Background: LncRNA MALAT1 (metastasis-associated lung adenocarcinoma transcript 1) was competitive endogenous RNA (ceRNA) involved in various molecular processes for metastasis development in lung cancer. Single nucleotide polymorphisms (SNPs) in MALAT1 gene might be predictive markers for lung cancer. In our study, we selected rs619586 and rs3200401 in MALAT1 gene to explore their effects on lung cancer susceptibility.

Methods: The case-control study included 444 lung cancer cases and 460 healthy controls. Genotyping was performed by Taqman allelic discrimination method. Logistic regression, Student t-test, and Chi-square test (χ2) were used to analyze the data.
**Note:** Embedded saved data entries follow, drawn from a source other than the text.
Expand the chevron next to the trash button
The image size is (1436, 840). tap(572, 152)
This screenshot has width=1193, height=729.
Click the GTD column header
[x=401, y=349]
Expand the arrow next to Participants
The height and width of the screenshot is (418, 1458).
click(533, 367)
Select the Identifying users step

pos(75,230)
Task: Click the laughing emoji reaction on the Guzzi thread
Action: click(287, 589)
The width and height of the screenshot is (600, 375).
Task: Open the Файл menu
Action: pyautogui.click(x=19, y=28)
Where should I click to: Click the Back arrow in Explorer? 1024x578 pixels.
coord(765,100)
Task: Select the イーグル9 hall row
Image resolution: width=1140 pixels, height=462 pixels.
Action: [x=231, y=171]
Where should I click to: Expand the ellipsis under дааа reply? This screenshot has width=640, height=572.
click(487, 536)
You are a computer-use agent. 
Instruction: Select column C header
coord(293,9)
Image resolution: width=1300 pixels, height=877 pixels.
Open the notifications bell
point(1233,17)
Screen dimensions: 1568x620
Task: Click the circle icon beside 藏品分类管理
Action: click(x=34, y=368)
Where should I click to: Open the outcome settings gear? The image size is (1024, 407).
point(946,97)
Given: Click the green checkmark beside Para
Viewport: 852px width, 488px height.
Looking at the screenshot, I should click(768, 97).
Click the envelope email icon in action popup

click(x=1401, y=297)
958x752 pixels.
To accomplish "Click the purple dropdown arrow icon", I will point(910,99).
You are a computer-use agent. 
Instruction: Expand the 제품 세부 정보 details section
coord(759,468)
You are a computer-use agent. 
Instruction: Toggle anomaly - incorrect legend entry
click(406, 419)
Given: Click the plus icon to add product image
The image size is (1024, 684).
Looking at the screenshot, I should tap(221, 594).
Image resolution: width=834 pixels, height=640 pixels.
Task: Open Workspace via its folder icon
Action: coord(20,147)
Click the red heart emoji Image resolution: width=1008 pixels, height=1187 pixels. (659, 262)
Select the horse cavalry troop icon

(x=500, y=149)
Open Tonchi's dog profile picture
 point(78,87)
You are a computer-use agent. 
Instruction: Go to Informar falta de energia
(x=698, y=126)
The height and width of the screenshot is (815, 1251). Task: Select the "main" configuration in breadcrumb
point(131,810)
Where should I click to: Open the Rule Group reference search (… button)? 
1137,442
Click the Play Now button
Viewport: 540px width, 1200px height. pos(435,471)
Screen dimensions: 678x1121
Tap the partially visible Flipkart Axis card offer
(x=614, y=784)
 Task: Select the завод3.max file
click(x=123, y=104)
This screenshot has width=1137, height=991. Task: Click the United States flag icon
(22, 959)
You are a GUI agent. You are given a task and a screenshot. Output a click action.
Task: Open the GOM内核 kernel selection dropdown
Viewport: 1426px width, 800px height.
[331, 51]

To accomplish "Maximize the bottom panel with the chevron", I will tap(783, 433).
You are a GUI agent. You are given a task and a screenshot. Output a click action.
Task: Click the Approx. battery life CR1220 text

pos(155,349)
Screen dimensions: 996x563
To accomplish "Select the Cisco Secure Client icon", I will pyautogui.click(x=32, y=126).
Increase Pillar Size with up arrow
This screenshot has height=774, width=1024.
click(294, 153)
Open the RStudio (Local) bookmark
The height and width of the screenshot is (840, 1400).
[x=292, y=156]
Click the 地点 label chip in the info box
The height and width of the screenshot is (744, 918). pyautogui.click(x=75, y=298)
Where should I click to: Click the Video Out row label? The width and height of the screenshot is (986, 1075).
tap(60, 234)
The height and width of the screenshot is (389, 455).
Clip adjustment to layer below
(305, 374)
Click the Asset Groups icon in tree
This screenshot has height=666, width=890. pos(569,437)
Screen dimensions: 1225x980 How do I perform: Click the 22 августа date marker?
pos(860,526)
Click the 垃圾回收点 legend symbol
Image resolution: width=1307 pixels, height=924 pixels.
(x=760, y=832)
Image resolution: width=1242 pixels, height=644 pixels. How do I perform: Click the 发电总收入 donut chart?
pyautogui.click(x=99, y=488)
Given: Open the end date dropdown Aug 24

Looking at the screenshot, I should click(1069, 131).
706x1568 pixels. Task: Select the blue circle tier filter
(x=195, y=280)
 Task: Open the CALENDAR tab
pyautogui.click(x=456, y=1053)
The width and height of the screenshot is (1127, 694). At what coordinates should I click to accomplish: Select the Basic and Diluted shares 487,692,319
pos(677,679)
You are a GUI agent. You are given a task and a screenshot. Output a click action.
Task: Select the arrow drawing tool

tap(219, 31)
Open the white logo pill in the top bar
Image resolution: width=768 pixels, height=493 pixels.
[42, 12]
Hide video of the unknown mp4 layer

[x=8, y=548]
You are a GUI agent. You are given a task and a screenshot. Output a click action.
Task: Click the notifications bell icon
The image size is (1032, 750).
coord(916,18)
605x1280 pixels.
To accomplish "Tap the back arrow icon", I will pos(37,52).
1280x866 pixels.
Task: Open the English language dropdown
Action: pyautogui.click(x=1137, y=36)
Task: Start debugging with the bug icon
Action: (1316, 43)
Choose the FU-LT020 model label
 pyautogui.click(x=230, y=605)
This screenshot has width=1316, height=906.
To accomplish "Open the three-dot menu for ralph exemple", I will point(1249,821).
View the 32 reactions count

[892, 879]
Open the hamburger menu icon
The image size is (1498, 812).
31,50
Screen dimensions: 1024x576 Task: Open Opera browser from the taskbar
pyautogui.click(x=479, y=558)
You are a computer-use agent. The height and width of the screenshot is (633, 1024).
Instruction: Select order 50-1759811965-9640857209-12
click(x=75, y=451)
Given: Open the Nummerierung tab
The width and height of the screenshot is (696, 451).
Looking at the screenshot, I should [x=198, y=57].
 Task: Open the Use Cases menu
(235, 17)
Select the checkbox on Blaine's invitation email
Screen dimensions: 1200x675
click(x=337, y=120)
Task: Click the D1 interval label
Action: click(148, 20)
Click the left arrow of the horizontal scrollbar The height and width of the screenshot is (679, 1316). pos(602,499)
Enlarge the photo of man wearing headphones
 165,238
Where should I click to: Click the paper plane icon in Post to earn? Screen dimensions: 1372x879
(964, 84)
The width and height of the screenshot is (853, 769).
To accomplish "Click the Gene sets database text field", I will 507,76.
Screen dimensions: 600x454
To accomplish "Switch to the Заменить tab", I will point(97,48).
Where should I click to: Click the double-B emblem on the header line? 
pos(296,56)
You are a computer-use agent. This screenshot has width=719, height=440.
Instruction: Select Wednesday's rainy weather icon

Results: The findings of the study showed that rs3200401 was significantly associated with the risk of non-small cell lung cancer (NSCLC) and lung squamous cell carcinoma (LUSC). Compared with homozygous CC genotype, CT heterozygous genotype decreased risk of NSCLC (Pa = 0.034) and LUSC (Pa = 0.025). In addition, no statistical association was detected between rs619586 and lung cancer susceptibility. The interactions between genes and cigarette smoking were discovered via crossover analysis. However, there were no remarkable gene-environment interactions in additive and multiplicative model.

Conclusion: Rs3200401 in lncRNA MALAT1 was associated with the susceptibility of non-small-cell lung cancer and lung squamous cell carcinoma. The gene-environmental (cigarette smoking) interactions were not notable.

Keywords: Lung cancer, LncRNA, MALAT1, Single nucleotide polymorphism, Interaction.